Original reporting by Andrea Becklund, emergency and child protection coordinator for Christian Children's Fund.

Even though her Jackson, Miss. house was damaged by wind and water, she lost all of her food and her house is now inundated by foul-smelling mold, Mozetta considers herself fortunate.

One glance out her window at a neighbor’s house, a tree crushing the roof, only reinforces her belief.

“I am one of the lucky ones,” said Mozetta, a longtime resident of Jackson, which is the state’s capital, located about 150 miles from the Gulf of Mexico. 

Hurricane Katrina knocked down trees and power lines in Mozetta's neighborhood, leaving many of her neighbors homeless. Mozetta, however, is not only fortunate enough to still have a home after the hurricane displaced many residents throughout Mississippi, Alabama and Louisiana, she still has a flowerbed filled with carnations outside her lightly damaged house.

Even with her house relatively intact, life remains difficult for Mozetta, a woman in her mid-60s. Her only source of income is a modest amount of Social Security benefits and that’s not much with four grandsons — ages 19, 18, 17 and 15 — to raise. Two of the boys are Christian Children's Fund-sponsored youth and use services at CCF’s Community Center, Operation Shoestring. The program provides after school education and recreation activities as well as case management and referral for families to obtain necessities such as food and utility assistance.

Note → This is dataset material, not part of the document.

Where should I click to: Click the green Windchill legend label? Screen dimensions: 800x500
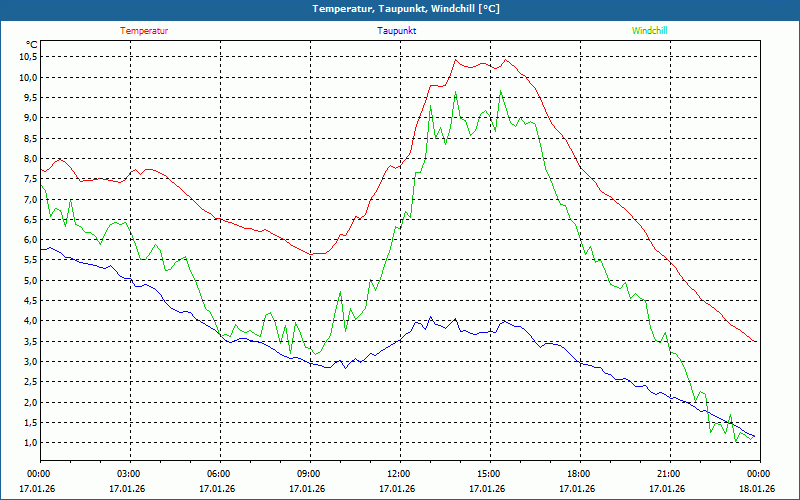tap(650, 31)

So far the costliest hurricane in the nation’s history, the hurricane caused extensive damage throughout Mozetta’s neighborhood, located in one of the poorest areas in Jackson. It’s a place where minimum wage and hourly labor jobs are the norm. Luxuries are essentially non-existent. Mozetta has resided in her home for the past 20 years, but in those two decades a lot has changed. Many of the houses on her block are now boarded up and abandoned as the neighborhood has diminished over time. And that was before the hurricane.

In the aftermath of the storm, families found themselves without food, clean water, gas and medications. Their homes, cars and garages sustained damage after high winds felled trees and power lines and heavy rains caused water damage.

“In all my years I have never seen the wind blow so hard, my boys are old now but boy they were scared,” Mozetta said. “I was scared.”

Mozetta and her grandchildren remained without power for a week. Consequently, all the food in the house was lost. Toppled trees in her backyard knocked shingles loose on the roof and allowed water to seep into the house.

When the storm made landfall, the gas gauge needle sat on empty in Mozetta's family car. Gas was hard to come by as power outages closed some stations and created long lines at others. Residing in a high-crime area, Mozetta was afraid to leave her home. For a few days, Meals on Wheels delivered water and food to Mozetta, who suffers from a heart condition. Eventually, she turned to Operation Shoestring’s food bank.

CCF stocked its food banks at Operation Shoestring as well as the North Delta Youth Development and We Care projects also in Mississippi. The food will support evacuee families as well as host families who have run out of food.

In the midst of the destruction and devastation, Mozetta somehow retains her southern hospitality, serving cold ice tea with a warm smile.

“Everybody knows and appreciates southern hospitality,” she said on Sept. 13.  “A few days ago, ice was a luxury.”